### Source
Sorry for the delayed reply.

platics said:
Does "native controller" mean the same controller (brand/model) as the raid was originally created with?


Trying to keep it simple!

What I mean is that when you connect a hard drive to the motherboard there are is a chip that handles communication between the two. This is what I call native connection. When you have a RAID array you will still need the connection between the hard drive and the motherboard but you will need a chip "in-front" of the connection to perform your RAID functions. The RAID function that is performed on the chip depends on the RAID array that you have configured.

I'll compare RAID 0 and 1.

In RAID 0 the chip needs to take any information that you want to write to the disk and split it in half, then send half of the data to each disk in your array. When you read data the chip does the reverse, it will add the two "pieces" of information back together. If you took one of those drives and connected it to a native connection no usable information could be retrieved as the drive only holds half the data.
######
Directions
A) In the post about RAID, what does the chip do with data you write to the disk in RAID 0?
B) Extend the post about RAID from its last sentence onward.
The records that follow come from a separate source and are unrelated to the post about RAID.
### Excerpted data
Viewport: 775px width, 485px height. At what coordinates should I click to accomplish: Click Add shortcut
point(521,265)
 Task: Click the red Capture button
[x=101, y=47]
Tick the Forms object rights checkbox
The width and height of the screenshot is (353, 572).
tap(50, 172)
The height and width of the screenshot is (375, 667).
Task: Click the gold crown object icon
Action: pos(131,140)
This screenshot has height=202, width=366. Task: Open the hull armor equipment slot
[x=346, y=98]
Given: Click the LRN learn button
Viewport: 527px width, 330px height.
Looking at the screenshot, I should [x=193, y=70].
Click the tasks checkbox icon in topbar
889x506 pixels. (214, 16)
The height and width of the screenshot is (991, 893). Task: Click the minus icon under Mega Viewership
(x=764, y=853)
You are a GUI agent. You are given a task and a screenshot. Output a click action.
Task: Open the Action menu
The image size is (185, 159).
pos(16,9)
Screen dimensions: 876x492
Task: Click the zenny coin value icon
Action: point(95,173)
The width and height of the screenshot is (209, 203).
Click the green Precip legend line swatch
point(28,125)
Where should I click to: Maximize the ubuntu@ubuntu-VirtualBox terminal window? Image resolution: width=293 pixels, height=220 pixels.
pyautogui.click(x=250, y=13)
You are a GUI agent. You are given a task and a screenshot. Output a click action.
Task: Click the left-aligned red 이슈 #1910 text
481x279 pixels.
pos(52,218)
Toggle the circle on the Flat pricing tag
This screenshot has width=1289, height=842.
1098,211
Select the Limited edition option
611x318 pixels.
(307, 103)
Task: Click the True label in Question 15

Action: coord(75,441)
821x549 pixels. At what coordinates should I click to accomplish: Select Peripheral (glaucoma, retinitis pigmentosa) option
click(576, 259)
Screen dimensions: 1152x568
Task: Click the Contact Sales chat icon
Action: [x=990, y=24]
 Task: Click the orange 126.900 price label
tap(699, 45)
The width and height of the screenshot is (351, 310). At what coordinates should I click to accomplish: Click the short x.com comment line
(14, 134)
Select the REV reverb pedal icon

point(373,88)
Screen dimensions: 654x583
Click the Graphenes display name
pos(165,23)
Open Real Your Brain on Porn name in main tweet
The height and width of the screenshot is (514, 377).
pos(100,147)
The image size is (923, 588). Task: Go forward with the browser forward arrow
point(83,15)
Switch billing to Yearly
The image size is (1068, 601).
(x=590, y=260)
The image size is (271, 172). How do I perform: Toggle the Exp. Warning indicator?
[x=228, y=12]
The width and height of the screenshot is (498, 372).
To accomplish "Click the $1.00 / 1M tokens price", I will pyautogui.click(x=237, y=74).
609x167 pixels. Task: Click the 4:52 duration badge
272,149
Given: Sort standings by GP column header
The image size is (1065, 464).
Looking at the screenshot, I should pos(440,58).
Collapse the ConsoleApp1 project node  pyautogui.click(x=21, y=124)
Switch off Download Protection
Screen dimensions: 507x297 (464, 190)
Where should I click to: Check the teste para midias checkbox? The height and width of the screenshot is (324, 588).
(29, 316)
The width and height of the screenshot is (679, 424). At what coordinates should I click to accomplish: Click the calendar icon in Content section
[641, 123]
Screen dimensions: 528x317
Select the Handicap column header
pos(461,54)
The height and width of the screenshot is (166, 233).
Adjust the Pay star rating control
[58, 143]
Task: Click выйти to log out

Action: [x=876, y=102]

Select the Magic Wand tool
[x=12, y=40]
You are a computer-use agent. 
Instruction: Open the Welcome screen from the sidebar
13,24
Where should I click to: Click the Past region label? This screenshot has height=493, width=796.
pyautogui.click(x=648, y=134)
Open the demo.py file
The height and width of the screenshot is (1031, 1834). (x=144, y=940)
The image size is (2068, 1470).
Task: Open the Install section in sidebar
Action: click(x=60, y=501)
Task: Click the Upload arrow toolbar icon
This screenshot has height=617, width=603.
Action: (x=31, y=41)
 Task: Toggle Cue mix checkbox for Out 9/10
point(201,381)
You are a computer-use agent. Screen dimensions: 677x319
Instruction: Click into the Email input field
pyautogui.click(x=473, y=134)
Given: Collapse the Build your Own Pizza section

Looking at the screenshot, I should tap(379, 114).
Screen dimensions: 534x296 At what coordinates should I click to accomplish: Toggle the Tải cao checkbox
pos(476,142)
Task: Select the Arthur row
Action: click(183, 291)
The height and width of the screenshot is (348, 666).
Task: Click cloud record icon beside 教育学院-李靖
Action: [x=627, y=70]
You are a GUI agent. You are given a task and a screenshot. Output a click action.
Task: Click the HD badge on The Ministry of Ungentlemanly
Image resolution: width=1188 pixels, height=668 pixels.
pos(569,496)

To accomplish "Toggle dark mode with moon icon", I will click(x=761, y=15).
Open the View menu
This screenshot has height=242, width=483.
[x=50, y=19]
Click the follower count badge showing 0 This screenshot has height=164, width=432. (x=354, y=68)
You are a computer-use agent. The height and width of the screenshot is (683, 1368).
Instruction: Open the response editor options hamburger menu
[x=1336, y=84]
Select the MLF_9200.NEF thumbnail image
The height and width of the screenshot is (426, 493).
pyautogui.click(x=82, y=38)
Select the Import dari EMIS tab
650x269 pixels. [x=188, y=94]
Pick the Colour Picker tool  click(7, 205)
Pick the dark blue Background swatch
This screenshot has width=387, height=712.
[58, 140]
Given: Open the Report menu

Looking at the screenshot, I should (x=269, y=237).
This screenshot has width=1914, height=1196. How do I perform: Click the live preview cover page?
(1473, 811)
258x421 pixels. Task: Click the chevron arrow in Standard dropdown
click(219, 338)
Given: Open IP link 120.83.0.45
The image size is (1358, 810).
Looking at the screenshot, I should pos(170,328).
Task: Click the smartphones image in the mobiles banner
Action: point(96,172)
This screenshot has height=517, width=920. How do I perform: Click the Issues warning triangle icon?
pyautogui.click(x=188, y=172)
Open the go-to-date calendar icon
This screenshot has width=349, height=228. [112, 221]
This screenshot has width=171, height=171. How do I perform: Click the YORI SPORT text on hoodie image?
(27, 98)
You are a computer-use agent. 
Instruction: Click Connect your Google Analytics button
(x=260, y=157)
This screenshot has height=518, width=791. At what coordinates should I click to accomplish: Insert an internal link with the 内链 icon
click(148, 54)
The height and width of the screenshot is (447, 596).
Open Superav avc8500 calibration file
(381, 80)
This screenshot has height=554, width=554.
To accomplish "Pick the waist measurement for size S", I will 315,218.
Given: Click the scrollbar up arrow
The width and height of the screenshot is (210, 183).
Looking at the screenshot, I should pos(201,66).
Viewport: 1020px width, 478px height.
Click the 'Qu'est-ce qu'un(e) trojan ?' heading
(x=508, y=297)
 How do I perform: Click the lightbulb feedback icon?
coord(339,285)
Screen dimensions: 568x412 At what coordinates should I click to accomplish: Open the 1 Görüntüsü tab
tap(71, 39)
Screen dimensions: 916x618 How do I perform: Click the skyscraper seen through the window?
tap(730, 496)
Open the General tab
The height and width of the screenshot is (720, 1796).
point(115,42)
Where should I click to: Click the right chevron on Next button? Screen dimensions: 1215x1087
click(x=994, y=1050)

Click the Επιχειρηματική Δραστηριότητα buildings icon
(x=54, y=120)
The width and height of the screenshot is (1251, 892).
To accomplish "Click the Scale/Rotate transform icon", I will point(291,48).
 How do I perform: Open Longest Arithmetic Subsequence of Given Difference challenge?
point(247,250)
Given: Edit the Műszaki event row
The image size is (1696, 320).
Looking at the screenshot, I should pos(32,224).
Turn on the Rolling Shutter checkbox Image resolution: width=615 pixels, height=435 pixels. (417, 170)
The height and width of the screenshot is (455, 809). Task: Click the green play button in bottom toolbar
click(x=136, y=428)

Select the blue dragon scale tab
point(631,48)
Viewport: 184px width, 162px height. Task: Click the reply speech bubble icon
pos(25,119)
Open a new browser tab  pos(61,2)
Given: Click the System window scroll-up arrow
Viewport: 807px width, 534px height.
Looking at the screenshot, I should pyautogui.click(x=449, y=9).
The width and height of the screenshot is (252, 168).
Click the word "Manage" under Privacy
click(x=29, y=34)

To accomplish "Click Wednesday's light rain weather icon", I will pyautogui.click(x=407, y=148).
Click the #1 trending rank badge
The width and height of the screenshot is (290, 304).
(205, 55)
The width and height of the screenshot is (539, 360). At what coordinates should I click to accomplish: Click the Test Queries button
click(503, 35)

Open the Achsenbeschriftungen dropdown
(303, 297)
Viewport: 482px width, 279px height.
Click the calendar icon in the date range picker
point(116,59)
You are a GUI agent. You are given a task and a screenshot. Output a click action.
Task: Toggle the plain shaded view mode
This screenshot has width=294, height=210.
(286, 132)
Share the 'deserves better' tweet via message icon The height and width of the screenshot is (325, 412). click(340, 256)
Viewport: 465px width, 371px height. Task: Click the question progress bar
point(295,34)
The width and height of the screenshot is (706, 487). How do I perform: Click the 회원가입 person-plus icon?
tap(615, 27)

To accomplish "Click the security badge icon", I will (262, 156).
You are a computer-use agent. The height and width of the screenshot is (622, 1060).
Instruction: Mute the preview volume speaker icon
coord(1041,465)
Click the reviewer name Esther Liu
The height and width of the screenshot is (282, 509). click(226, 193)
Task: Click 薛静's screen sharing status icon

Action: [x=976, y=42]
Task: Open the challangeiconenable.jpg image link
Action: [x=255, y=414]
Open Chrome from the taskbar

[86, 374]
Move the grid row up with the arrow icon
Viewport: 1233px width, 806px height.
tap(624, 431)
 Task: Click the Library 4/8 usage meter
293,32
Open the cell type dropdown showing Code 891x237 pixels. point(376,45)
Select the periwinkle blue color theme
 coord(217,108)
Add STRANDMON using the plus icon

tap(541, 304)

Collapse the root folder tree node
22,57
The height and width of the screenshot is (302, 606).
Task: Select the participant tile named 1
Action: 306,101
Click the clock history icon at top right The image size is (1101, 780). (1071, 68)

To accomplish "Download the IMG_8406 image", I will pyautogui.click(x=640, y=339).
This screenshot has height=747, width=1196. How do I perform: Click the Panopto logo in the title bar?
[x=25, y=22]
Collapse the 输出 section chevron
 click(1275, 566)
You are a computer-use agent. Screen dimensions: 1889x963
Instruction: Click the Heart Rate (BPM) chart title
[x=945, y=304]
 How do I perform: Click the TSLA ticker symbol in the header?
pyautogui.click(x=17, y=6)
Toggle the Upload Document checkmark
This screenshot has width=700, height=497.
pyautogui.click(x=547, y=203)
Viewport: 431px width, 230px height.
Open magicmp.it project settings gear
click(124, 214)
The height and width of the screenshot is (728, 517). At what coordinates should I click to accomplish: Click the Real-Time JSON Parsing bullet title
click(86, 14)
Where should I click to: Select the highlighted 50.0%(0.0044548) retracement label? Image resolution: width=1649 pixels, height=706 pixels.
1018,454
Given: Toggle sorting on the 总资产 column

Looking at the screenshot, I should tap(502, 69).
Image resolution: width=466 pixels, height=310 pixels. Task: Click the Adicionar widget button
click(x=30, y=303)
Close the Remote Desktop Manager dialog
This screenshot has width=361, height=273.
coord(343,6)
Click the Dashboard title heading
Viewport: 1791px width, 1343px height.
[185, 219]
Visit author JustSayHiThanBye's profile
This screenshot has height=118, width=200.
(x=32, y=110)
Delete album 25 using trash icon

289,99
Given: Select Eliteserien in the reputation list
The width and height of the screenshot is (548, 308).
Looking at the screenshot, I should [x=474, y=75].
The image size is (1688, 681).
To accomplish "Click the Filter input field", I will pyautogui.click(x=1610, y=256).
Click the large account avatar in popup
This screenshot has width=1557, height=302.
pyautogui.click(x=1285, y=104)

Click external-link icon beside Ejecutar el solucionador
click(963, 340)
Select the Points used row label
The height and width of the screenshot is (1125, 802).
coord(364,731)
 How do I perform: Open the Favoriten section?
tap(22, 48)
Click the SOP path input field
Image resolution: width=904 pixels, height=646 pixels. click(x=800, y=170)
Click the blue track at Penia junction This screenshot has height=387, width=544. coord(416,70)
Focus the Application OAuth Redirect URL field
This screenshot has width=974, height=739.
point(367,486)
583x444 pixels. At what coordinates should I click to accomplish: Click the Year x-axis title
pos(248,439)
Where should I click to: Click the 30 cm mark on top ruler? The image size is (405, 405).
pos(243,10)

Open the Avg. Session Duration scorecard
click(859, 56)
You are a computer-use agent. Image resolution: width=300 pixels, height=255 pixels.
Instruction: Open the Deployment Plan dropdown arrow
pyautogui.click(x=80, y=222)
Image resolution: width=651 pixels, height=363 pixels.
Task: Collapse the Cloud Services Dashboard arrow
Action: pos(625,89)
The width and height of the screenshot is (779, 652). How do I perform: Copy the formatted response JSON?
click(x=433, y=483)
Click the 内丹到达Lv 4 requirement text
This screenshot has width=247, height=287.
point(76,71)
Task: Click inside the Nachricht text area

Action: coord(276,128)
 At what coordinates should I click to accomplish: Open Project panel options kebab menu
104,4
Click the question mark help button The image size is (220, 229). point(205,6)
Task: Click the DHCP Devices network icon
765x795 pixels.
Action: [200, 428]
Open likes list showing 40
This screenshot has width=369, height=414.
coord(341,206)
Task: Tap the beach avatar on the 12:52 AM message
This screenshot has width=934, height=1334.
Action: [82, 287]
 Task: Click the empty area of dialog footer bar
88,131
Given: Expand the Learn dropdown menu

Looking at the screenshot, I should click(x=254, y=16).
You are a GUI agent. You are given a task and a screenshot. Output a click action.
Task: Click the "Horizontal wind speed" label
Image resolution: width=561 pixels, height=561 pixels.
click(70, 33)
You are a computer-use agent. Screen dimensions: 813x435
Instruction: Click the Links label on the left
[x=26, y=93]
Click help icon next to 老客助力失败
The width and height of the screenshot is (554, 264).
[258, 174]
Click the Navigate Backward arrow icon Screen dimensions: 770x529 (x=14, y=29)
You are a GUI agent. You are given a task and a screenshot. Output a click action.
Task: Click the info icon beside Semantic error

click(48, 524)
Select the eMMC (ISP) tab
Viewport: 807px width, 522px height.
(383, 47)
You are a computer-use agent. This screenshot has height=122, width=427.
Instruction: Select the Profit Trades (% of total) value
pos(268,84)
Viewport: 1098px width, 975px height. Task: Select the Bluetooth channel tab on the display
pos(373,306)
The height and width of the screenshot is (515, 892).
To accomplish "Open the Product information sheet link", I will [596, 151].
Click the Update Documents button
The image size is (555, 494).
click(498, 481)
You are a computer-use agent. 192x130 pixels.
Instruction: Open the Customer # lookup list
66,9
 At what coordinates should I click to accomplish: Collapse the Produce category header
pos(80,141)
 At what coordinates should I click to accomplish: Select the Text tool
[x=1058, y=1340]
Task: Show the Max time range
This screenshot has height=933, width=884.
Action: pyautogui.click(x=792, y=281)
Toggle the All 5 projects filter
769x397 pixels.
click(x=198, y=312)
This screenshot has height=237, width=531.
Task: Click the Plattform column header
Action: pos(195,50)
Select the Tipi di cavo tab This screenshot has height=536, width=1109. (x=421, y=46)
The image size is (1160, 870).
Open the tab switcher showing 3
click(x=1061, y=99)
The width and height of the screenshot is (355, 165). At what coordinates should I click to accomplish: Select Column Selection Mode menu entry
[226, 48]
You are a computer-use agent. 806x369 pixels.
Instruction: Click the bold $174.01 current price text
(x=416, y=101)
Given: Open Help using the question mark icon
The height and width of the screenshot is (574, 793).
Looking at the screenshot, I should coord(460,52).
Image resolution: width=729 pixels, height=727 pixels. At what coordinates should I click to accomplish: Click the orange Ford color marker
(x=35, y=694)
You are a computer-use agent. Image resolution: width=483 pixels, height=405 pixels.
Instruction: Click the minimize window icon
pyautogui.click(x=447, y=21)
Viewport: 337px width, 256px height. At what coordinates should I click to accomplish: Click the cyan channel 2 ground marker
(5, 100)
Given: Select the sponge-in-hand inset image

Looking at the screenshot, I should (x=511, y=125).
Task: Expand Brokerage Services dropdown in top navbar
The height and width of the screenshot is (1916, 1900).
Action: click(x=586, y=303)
######
Answers provided
A) It splits the data in half and sends half to each disk in the array.

B)
With a RAID 1 array the chip makes sure that the same information is written to each hard drive so there is no need to split or reconstruct any information. Since there is no need to reconstruct the information on the disk we are not dependent on a RAID chip to read the information on the drive, I can take the drive and connect it to a native controller and read everything off the drive.

platics said:
If so does this mean that if the original controller failed then we would need another controller with of the same brand to recover the data?


There are differences in RAID implementations by different manufacturers so there is no guarantee that a RAID array that has been built on one brand will work on another. You would need to do your homework.

I hope this answers.

UD.
February 13, 2008 11:57:09 AM

Thank you, that cleared it very specifically and was exactly the answer that I was looking for. :bounce: 
February 13, 2008 1:19:28 PM

Typically the add in RAID controllers work better but tend to cost more. They will handle all the data processing and have cache built in on the card and will take strain off of the CPU.

Depending on how many users you will have accessing the information simultaneously would be the major factor in determining if you should use the onboard RAID vs an add in card. Intel uses its ICH9R controller on tons of boards so I would imagine they are interchangeable.

Typically you would use a RADI 1 for the OS and a RAID 5 for the data, but it really depends on what software you are going to be running.
!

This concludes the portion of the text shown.